**Instructions to follow**. Could you convert every line of the entries below into a JSON list of strings, with one string per line and blank lines left out?

**Data**.
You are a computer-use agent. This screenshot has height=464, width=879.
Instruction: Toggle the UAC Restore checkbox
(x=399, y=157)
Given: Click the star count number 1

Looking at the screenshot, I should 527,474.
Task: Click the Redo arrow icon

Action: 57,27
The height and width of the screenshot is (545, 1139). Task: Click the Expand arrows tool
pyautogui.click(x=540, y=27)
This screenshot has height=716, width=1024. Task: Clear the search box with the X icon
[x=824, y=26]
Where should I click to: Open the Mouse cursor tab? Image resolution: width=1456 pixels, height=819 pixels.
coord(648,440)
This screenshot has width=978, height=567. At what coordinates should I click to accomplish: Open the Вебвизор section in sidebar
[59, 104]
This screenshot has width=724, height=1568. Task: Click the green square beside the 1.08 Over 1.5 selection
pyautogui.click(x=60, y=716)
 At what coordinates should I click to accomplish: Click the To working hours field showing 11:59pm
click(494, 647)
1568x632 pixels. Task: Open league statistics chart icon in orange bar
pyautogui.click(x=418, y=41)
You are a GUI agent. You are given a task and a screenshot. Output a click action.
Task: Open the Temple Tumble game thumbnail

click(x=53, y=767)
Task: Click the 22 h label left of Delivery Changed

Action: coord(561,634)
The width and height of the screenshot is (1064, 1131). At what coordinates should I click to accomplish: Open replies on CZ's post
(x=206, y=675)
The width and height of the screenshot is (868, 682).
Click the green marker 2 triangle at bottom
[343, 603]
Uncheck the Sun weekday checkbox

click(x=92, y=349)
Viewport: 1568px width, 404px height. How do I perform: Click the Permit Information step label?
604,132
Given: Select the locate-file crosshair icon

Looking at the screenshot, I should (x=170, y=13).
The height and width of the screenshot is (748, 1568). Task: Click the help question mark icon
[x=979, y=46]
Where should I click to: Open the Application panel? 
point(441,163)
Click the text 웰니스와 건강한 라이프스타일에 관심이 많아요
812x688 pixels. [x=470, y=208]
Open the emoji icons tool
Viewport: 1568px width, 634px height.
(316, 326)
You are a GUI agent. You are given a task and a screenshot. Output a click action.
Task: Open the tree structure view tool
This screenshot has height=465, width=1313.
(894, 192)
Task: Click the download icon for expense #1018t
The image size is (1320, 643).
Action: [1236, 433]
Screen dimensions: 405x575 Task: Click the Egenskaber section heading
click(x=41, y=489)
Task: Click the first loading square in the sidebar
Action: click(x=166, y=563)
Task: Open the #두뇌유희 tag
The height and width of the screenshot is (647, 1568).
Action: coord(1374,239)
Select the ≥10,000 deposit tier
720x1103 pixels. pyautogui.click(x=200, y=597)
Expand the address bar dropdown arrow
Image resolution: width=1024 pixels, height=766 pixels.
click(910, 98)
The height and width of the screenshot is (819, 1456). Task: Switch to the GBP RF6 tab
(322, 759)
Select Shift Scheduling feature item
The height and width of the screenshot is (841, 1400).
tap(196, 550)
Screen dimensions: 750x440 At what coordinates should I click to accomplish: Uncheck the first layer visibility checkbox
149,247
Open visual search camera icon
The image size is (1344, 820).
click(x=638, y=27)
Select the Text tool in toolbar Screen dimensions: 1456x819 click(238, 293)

**Output**.
[
  "You are a computer-use agent. This screenshot has height=464, width=879.",
  "Instruction: Toggle the UAC Restore checkbox",
  "(x=399, y=157)",
  "Given: Click the star count number 1",
  "Looking at the screenshot, I should 527,474.",
  "Task: Click the Redo arrow icon",
  "Action: 57,27",
  "The height and width of the screenshot is (545, 1139). Task: Click the Expand arrows tool",
  "pyautogui.click(x=540, y=27)",
  "This screenshot has height=716, width=1024. Task: Clear the search box with the X icon",
  "[x=824, y=26]",
  "Where should I click to: Open the Mouse cursor tab? Image resolution: width=1456 pixels, height=819 pixels.",
  "coord(648,440)",
  "This screenshot has width=978, height=567. At what coordinates should I click to accomplish: Open the Вебвизор section in sidebar",
  "[59, 104]",
  "This screenshot has width=724, height=1568. Task: Click the green square beside the 1.08 Over 1.5 selection",
  "pyautogui.click(x=60, y=716)",
  " At what coordinates should I click to accomplish: Click the To working hours field showing 11:59pm",
  "click(494, 647)",
  "1568x632 pixels. Task: Open league statistics chart icon in orange bar",
  "pyautogui.click(x=418, y=41)",
  "You are a GUI agent. You are given a task and a screenshot. Output a click action.",
  "Task: Open the Temple Tumble game thumbnail",
  "click(x=53, y=767)",
  "Task: Click the 22 h label left of Delivery Changed",
  "Action: coord(561,634)",
  "The width and height of the screenshot is (1064, 1131). At what coordinates should I click to accomplish: Open replies on CZ's post",
  "(x=206, y=675)",
  "The width and height of the screenshot is (868, 682).",
  "Click the green marker 2 triangle at bottom",
  "[343, 603]",
  "Uncheck the Sun weekday checkbox",
  "click(x=92, y=349)",
  "Viewport: 1568px width, 404px height. How do I perform: Click the Permit Information step label?",
  "604,132",
  "Given: Select the locate-file crosshair icon",
  "Looking at the screenshot, I should (x=170, y=13).",
  "The height and width of the screenshot is (748, 1568). Task: Click the help question mark icon",
  "[x=979, y=46]",
  "Where should I click to: Open the Application panel? ",
  "point(441,163)",
  "Click the text 웰니스와 건강한 라이프스타일에 관심이 많아요",
  "812x688 pixels. [x=470, y=208]",
  "Open the emoji icons tool",
  "Viewport: 1568px width, 634px height.",
  "(316, 326)",
  "You are a GUI agent. You are given a task and a screenshot. Output a click action.",
  "Task: Open the tree structure view tool",
  "This screenshot has height=465, width=1313.",
  "(894, 192)",
  "Task: Click the download icon for expense #1018t",
  "The image size is (1320, 643).",
  "Action: [1236, 433]",
  "Screen dimensions: 405x575 Task: Click the Egenskaber section heading",
  "click(x=41, y=489)",
  "Task: Click the first loading square in the sidebar",
  "Action: click(x=166, y=563)",
  "Task: Open the #두뇌유희 tag",
  "The height and width of the screenshot is (647, 1568).",
  "Action: coord(1374,239)",
  "Select the ≥10,000 deposit tier",
  "720x1103 pixels. pyautogui.click(x=200, y=597)",
  "Expand the address bar dropdown arrow",
  "Image resolution: width=1024 pixels, height=766 pixels.",
  "click(910, 98)",
  "The height and width of the screenshot is (819, 1456). Task: Switch to the GBP RF6 tab",
  "(322, 759)",
  "Select Shift Scheduling feature item",
  "The height and width of the screenshot is (841, 1400).",
  "tap(196, 550)",
  "Screen dimensions: 750x440 At what coordinates should I click to accomplish: Uncheck the first layer visibility checkbox",
  "149,247",
  "Open visual search camera icon",
  "The image size is (1344, 820).",
  "click(x=638, y=27)",
  "Select the Text tool in toolbar Screen dimensions: 1456x819 click(238, 293)"
]